- **TASK TO COMPLETE**:
Copy the data from its first line through the line containing "pos(1203,317)", keeping every line and shifting each click coordinate in the answers by -60.

━━ MATERIAL PROVIDED

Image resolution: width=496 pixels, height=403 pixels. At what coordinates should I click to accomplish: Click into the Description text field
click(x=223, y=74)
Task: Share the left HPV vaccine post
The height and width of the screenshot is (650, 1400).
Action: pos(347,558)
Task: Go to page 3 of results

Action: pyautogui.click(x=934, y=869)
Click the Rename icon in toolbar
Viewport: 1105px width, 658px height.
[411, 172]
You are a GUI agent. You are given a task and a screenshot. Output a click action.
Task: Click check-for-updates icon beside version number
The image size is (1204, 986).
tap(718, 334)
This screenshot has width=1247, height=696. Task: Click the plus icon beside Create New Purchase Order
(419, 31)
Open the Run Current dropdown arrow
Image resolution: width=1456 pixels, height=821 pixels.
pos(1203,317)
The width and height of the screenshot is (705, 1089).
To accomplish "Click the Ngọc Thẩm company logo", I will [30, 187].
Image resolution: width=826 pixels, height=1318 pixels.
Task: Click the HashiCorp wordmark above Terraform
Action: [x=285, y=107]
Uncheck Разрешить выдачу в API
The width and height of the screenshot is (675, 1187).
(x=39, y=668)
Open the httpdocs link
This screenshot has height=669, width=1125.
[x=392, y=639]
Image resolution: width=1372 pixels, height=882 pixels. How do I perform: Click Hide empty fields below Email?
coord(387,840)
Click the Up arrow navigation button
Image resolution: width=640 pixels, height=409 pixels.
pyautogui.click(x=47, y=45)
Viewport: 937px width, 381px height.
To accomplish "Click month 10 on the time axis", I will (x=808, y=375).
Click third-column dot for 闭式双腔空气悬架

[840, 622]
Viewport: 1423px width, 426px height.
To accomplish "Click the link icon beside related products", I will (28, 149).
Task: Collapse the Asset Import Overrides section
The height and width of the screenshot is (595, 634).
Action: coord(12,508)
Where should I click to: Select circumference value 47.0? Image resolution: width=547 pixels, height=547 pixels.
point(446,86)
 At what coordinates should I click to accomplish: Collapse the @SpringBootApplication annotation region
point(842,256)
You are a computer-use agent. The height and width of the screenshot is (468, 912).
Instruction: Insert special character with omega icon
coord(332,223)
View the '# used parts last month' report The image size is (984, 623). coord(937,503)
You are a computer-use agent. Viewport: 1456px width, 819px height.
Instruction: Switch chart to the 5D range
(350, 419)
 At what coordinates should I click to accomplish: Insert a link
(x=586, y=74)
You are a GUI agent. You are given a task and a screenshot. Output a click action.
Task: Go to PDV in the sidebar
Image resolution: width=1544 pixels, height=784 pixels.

━━━━

- **RESPONSE TO THIS TASK**:
Image resolution: width=496 pixels, height=403 pixels. At what coordinates should I click to accomplish: Click into the Description text field
click(x=163, y=14)
Task: Share the left HPV vaccine post
The height and width of the screenshot is (650, 1400).
Action: pos(287,498)
Task: Go to page 3 of results

Action: pyautogui.click(x=874, y=809)
Click the Rename icon in toolbar
Viewport: 1105px width, 658px height.
[351, 112]
You are a GUI agent. You are given a task and a screenshot. Output a click action.
Task: Click check-for-updates icon beside version number
The image size is (1204, 986).
tap(658, 274)
This screenshot has width=1247, height=696. Task: Click the plus icon beside Create New Purchase Order
(359, -29)
Open the Run Current dropdown arrow
Image resolution: width=1456 pixels, height=821 pixels.
pos(1143,257)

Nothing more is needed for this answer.